Corina liebt Bücher, seit sie denken kann. Und sie hatte schnell ein Faible fürs Schreiben entwickelt: Schon als Kind hat sie mit einem Bleistift wild auf Papier rumgekritzelt. Die Mutter hat das gefördert. "Und dann hatte meine Oma eine alte Schreibmaschine, die hat mich total in ihren Bann gezogen. Ich wollte wissen, wofür die ist. Und als die Oma mir erklärt hat, dass man darauf schreiben kann, habe ich darauf herumgetippt. Das hat mich absolut gefesselt. Ich war am Ende ganz schwarz von der Tinte, total schmutzig", erinnert sich Corina. Ihre ersten getippten Blätter hat die Oma zwar weggeworfen – doch eines hat das Mädchen damals schon erkannt: Sie hat Talent. "Ich glaube, jeder Mensch wird mit einem Talent geboren, als Geschenk für die Welt. Und mein Talent liegt im Sprachlichen. Obwohl ich taub bin, bin ich davon fasziniert…"

Corina wurde in einem hörenden Umfeld groß und bekam deshalb wenig mit. Ihre Welt hat sie sich mit Hilfe von Büchern erschlossen: In ihnen hat sie ihre ersten Wörter entdeckt und Zusammenhänge begriffen. Seitdem sind viele Jahre vergangen. Über vier Jahre lang arbeitete Corina als Lehrerin, doch schließlich hat sie gemerkt, dass das nicht das Richtige für sie ist. "Ich habe den Beruf dann aufgegeben, weil ich mich dem Bücherschreiben widmen wollte." Zusätzlich hat sie angefangen, als Copywriterin zu arbeiten. Dabei bekommt sie verschiedene Aufträge von Kunden, mit Hilfe von Texten die Umsätze oder die Sichtbarkeit der Unternehmen zu steigern. Dabei schreibt Corina für Homepages und textet Posts für Social Media. Doch den Traum Bücher zu schreiben hat sie nie aufgegeben: 2021 erscheint Corinas erster Roman – ein Thriller. 2023 der zweite, eine Liebesgeschichte.

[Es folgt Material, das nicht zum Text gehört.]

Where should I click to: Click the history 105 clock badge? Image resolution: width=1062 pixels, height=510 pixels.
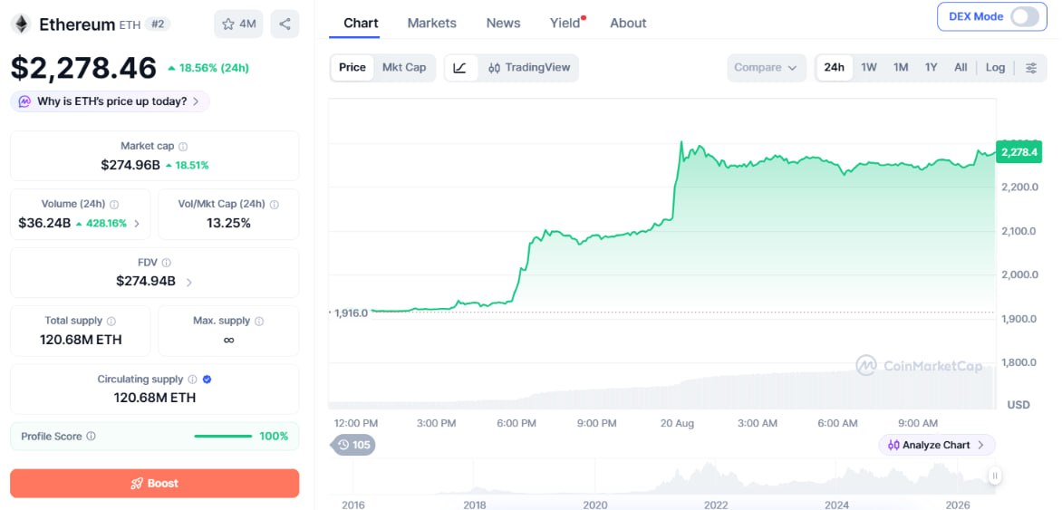[x=352, y=445]
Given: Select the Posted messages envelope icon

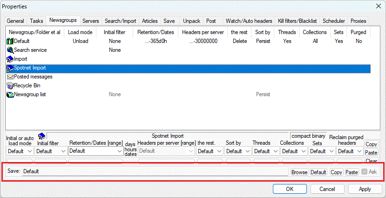Looking at the screenshot, I should pos(10,77).
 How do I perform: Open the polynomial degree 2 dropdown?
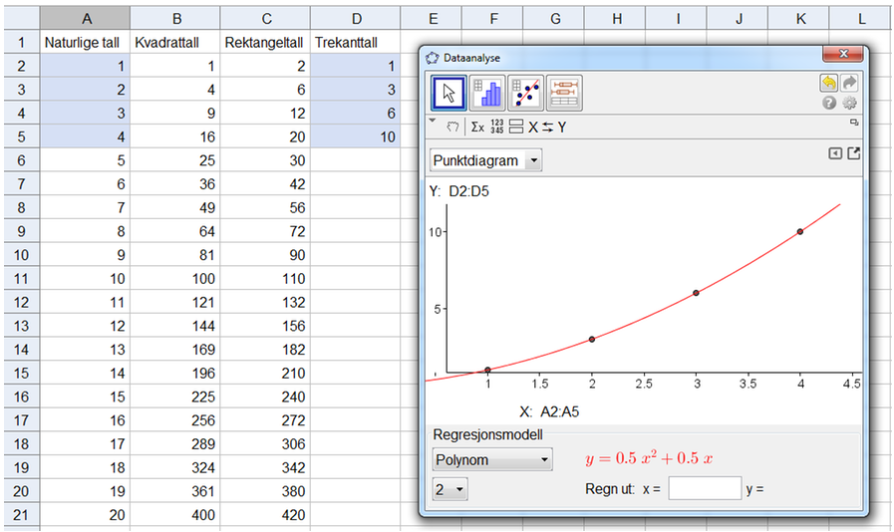click(449, 489)
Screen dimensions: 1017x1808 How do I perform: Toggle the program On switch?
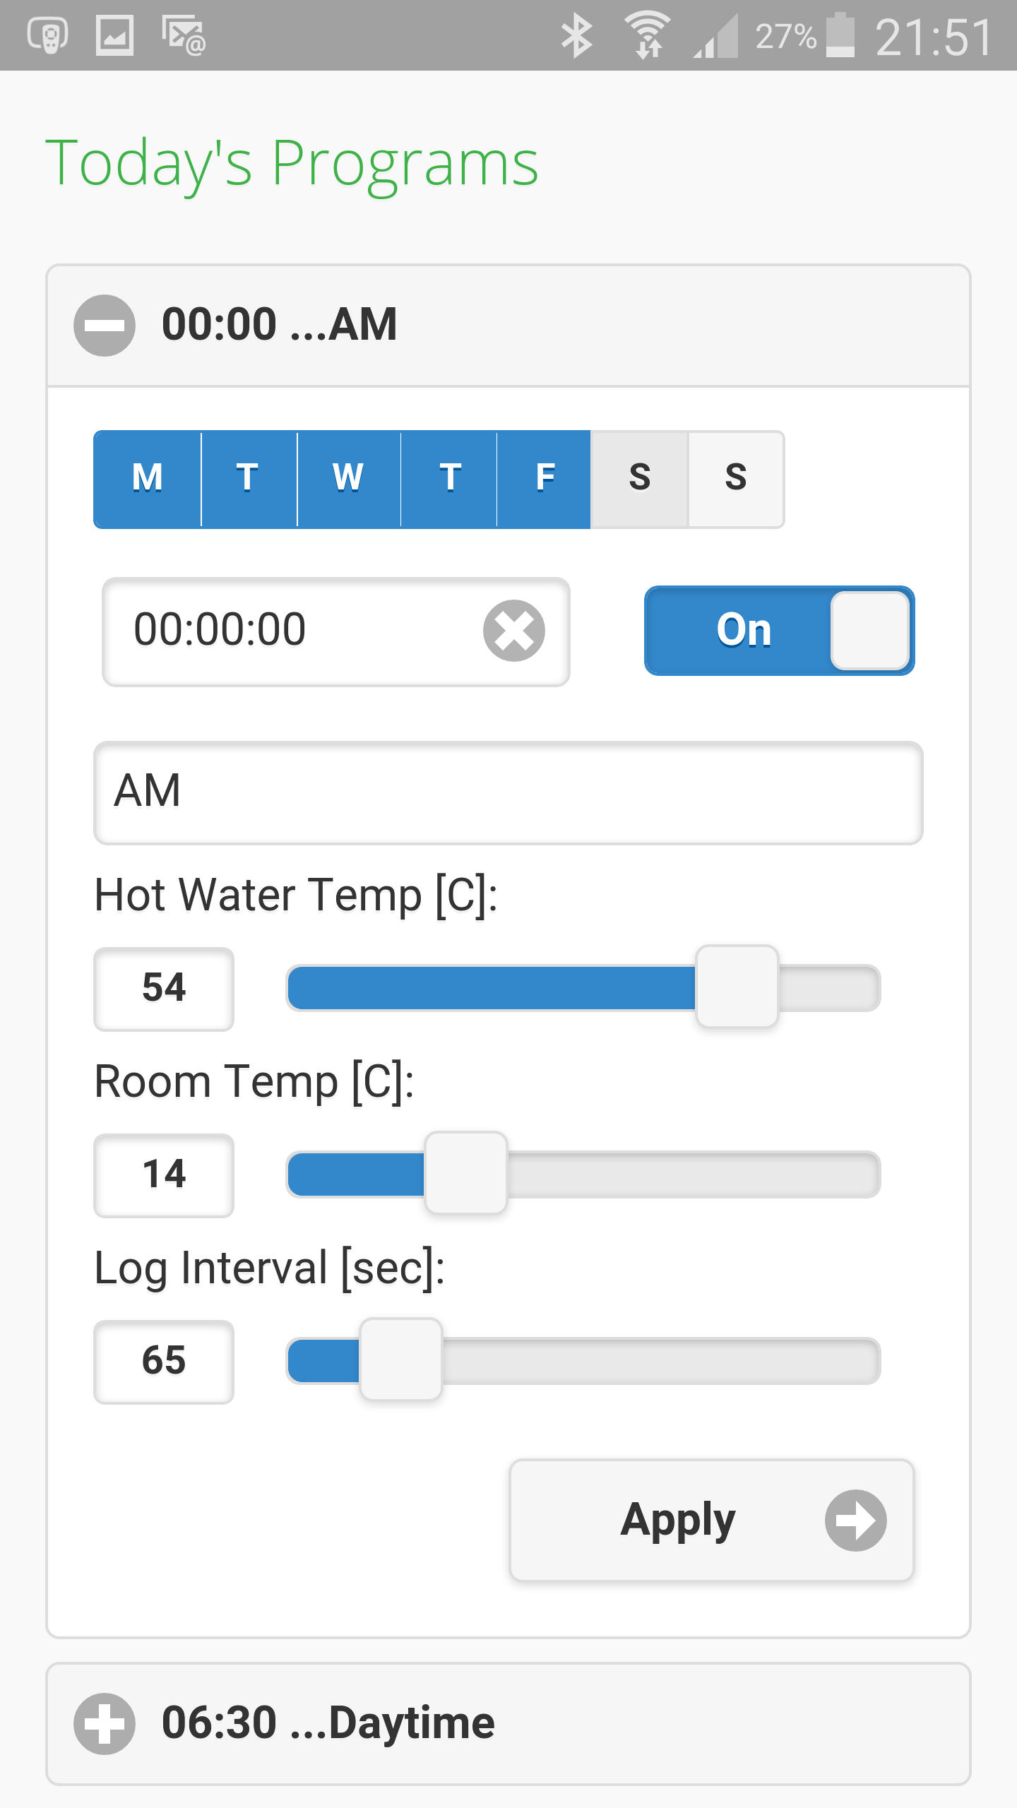(x=780, y=631)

Ihre Hauptfiguren begegnen ihr meist nachts im Schlaf, verrät sie. Bis diese dann aber ihren Charakter ausgeformt haben und in Corinas Geschichten miteinander verknüpft auf Papier gebracht werden, vergeht doch eine Menge Zeit – mit viel kreativer Energie. Gerade schwirren in ihrem Kopf schon Ideen zum dritten Buch herum. Es soll wieder um Liebe gehen, um Freundschaft – und vielleicht um schöne Autos. "Ich habe da schon viele Ideen, aber eigentlich möchte ich noch nichts verraten. Es gibt ja immer wieder Änderungen, es ist ein stetiger Prozess. Nur so viel: Es wird wieder um eine taube Person gehen, die einer Person mit Autismus begegnet. Aber mehr möchte ich noch nicht verraten."

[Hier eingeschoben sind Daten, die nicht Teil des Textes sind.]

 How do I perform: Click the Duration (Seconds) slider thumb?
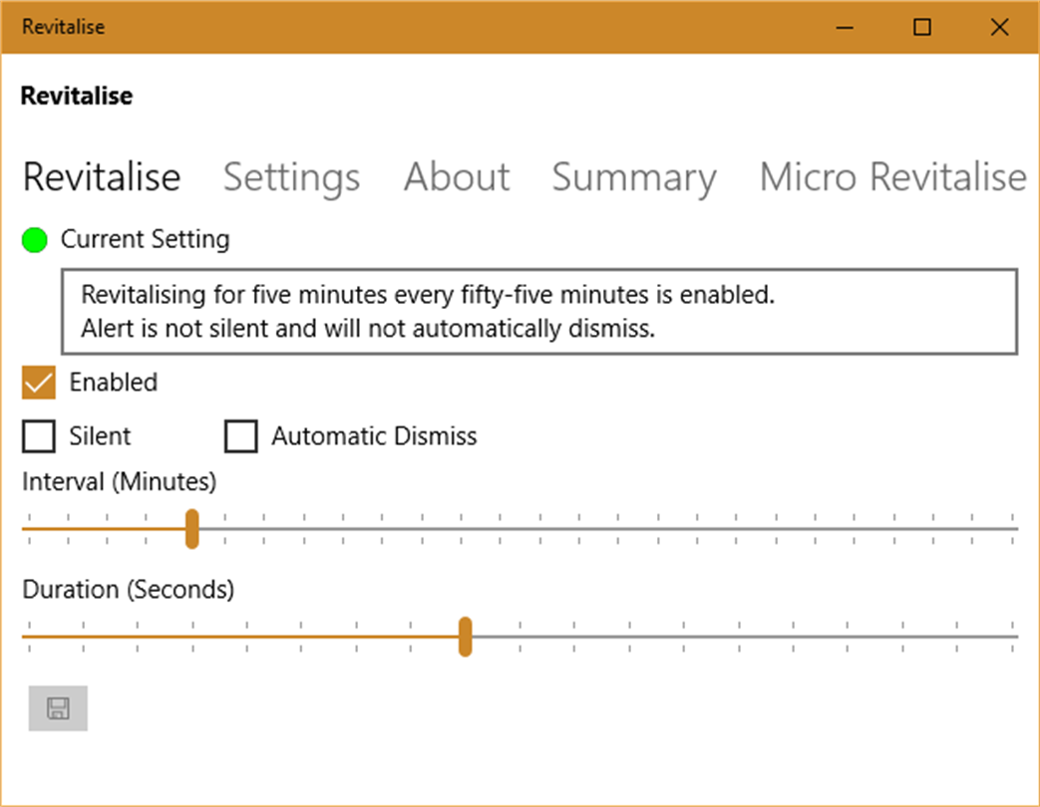click(x=465, y=637)
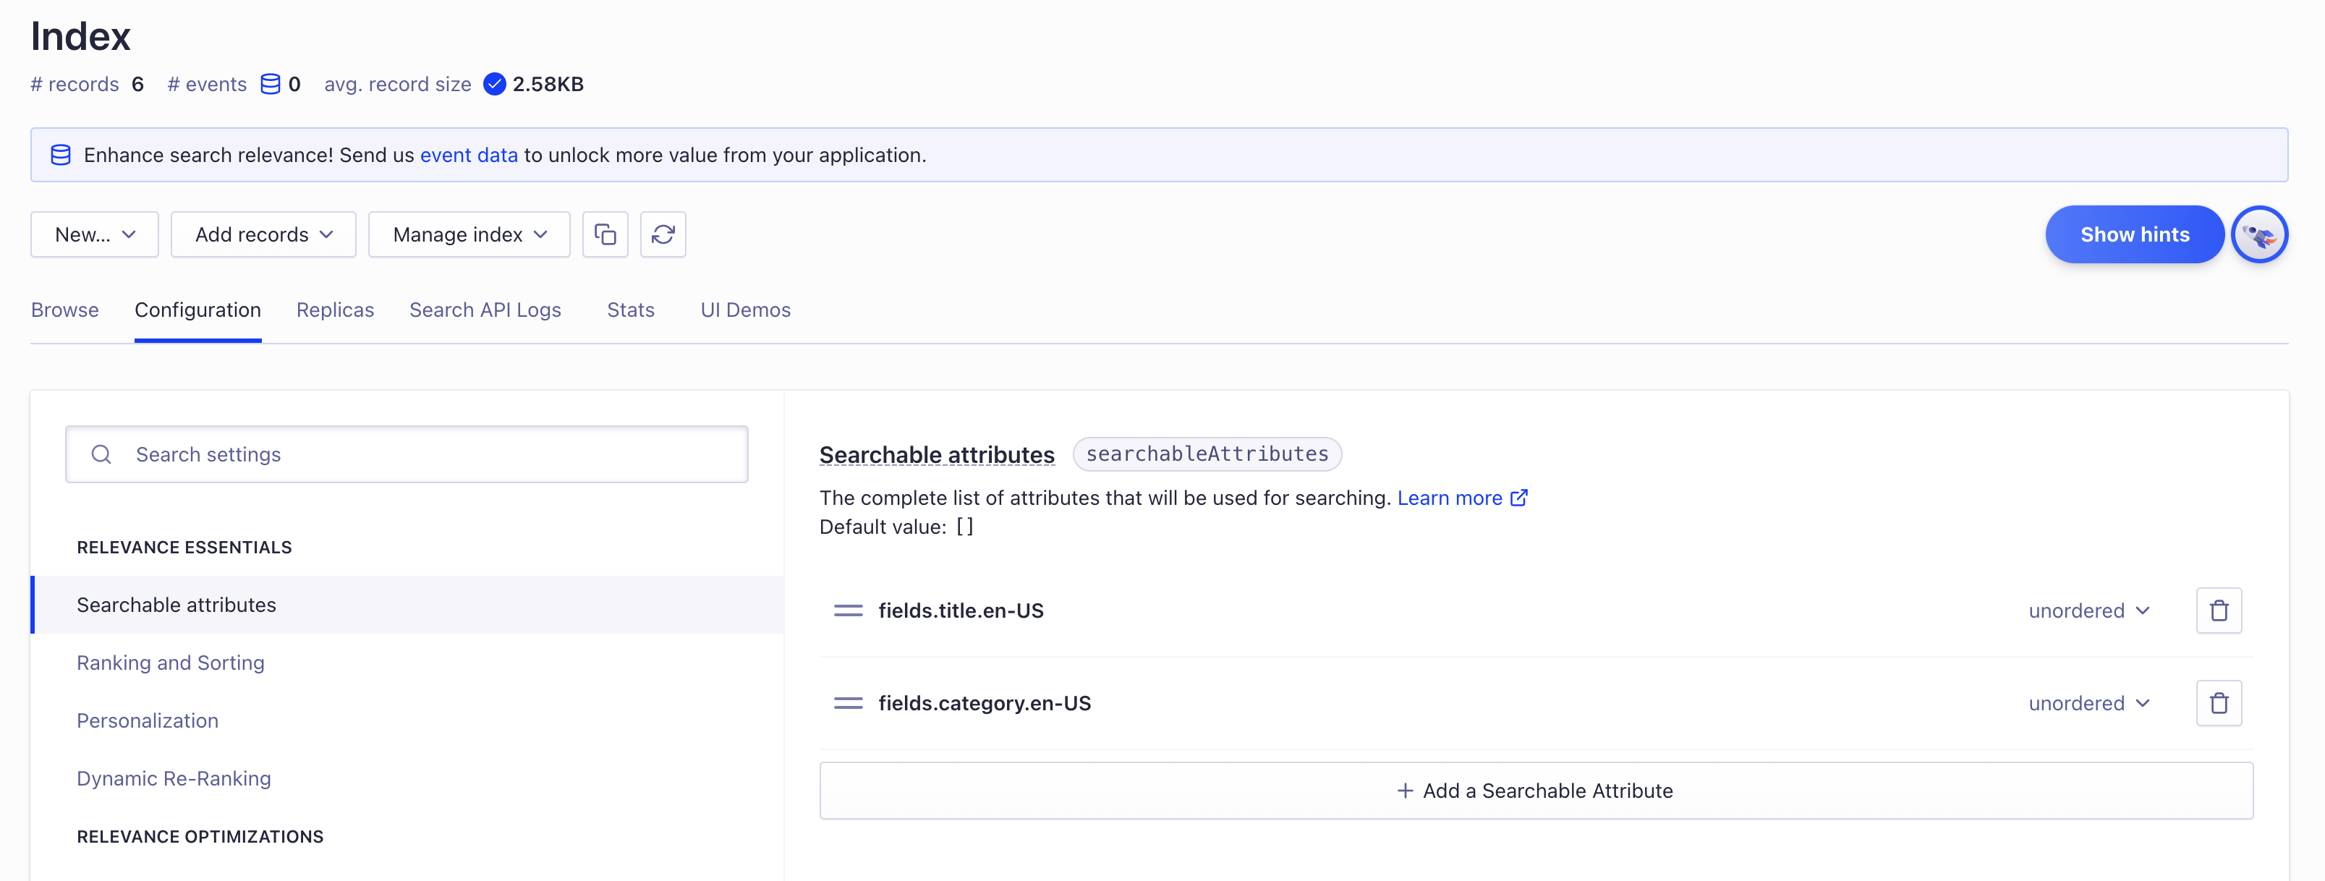This screenshot has width=2325, height=881.
Task: Click the delete icon for fields.title.en-US
Action: tap(2219, 610)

Liebe, aber auch Zeitmangel - das erlebt Corina seit 2021 intensiv: In diesem Jahr bekam sie mit ihrer Ehefrau Bianca eine Tochter. "Mit Familie ist alles anders. Vorher konnte ich mir meine Zeit frei einteilen, konnte allein entscheiden, wann ich aufstehe, was ich machen, wann ich schreibe. Jetzt mit Kind geht das nicht mehr. Da hab ich kaum freie Zeit, da sind die Prioritäten anders", sagt sie. Ihr zweites Buch hat sie fertiggestellt, bevor die Kleine auf die Welt gekommen ist – und danach über ein Jahr korrigiert. Mit dicken Augenringen, wie sie betont. Doch es übertraf qualitativ ihr Debüt noch. "Für das dritte Buch habe ich noch nicht viel geschafft. Klar, die Ideen habe ich bereits im Kopf, aber ich habe noch nicht angefangen zu schreiben."

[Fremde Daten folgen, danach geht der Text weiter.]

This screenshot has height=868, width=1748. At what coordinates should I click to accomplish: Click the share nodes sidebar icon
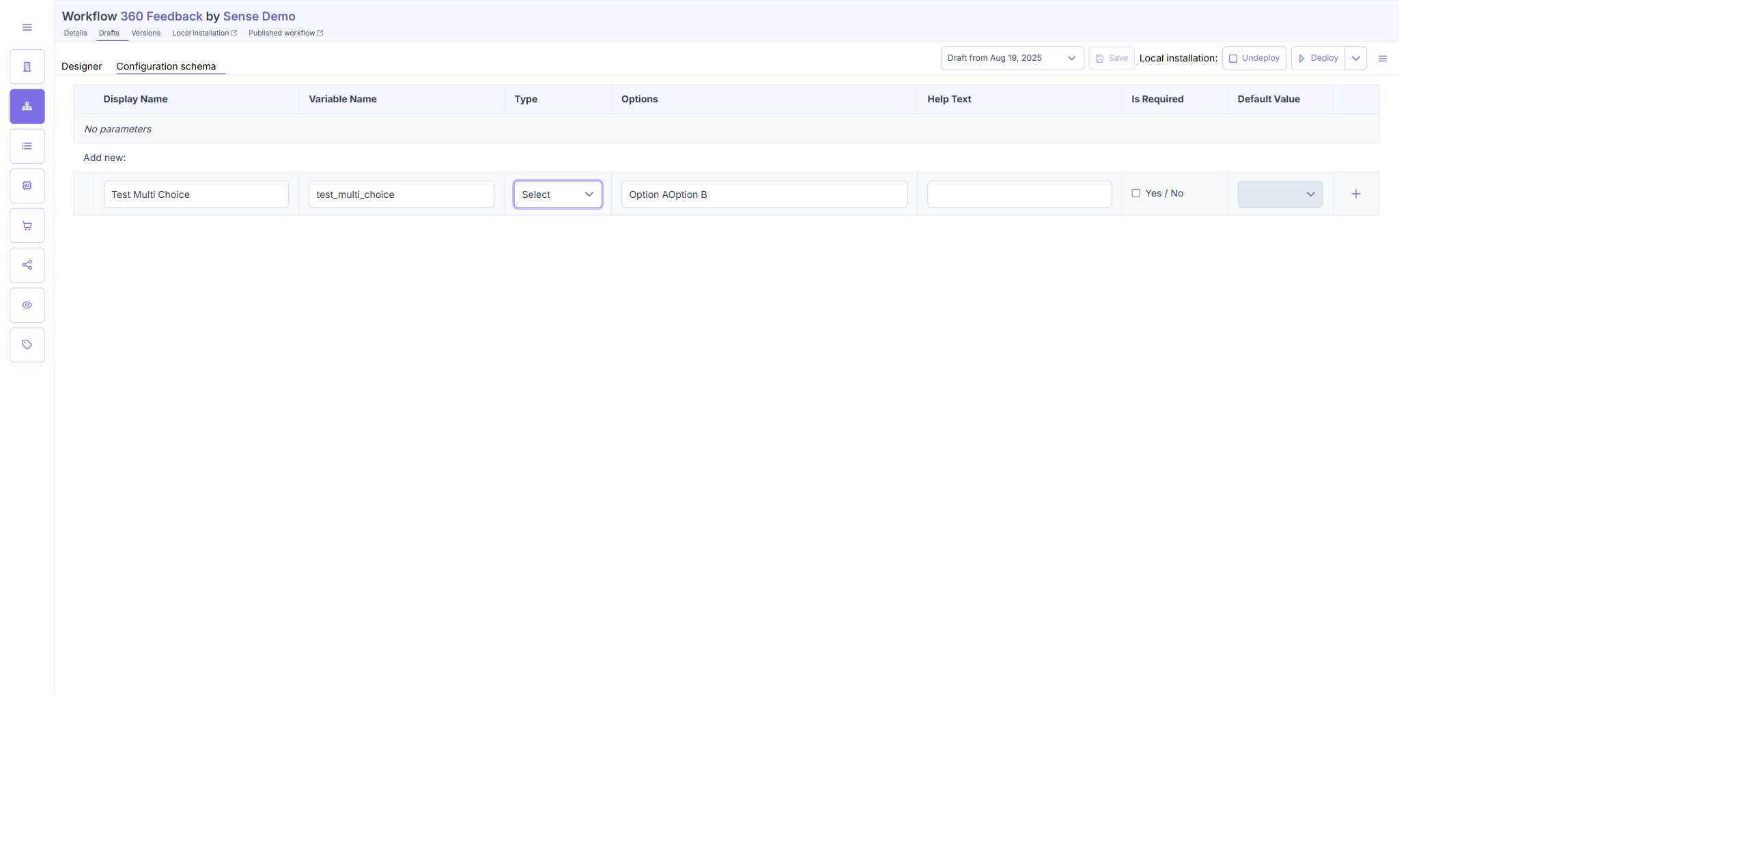pyautogui.click(x=27, y=265)
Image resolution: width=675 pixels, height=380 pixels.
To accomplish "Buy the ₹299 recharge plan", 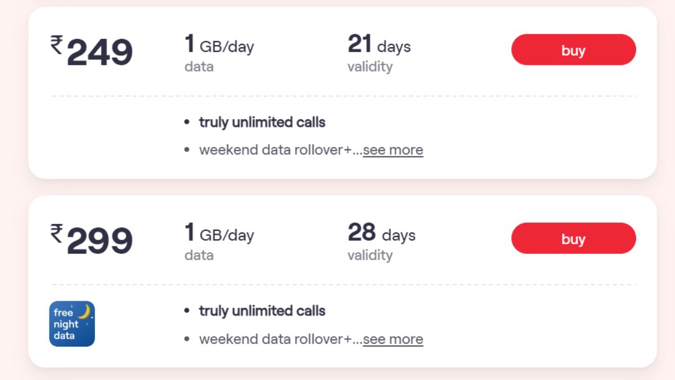I will 573,239.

Doch gerade während der Corona-Zeit hat Corina gespürt, wie wichtig Schreiben für sie ist. "Schreiben ist für mich eine Art Heilung. Da habe ich gespürt, dass es mein Traum ist, vom Schreiben leben zu können." Wie schwer das ist, hat die Autorin schnell realisiert: Sie dachte, mit der Veröffentlichung eines Buches, würden auch die Einnahmen kommen. "Aber ich habe mich komplett getäuscht. Ich hatte sogar mehr Ausgaben als Einnahmen", erklärt sie. Von den 12 Euro für jedes verkaufte Buch, bleibt kaum ein Euro für sie übrig. Und dabei macht Corina auch noch ihr ganzes Marketing selbst, denn Verlag hat sie bislang keinen gefunden – obwohl sie sich bei über 30 beworben hat.

Ihre Frau Bianca unterstützt Corina in ihrem Traum – sie hält ihr den Rücken frei und kümmert sich um die gemeinsame Tochter. Der Weg ist trotzdem ein langer und beschwerlicher. Aber eben auch ein erfüllender und glückbringender.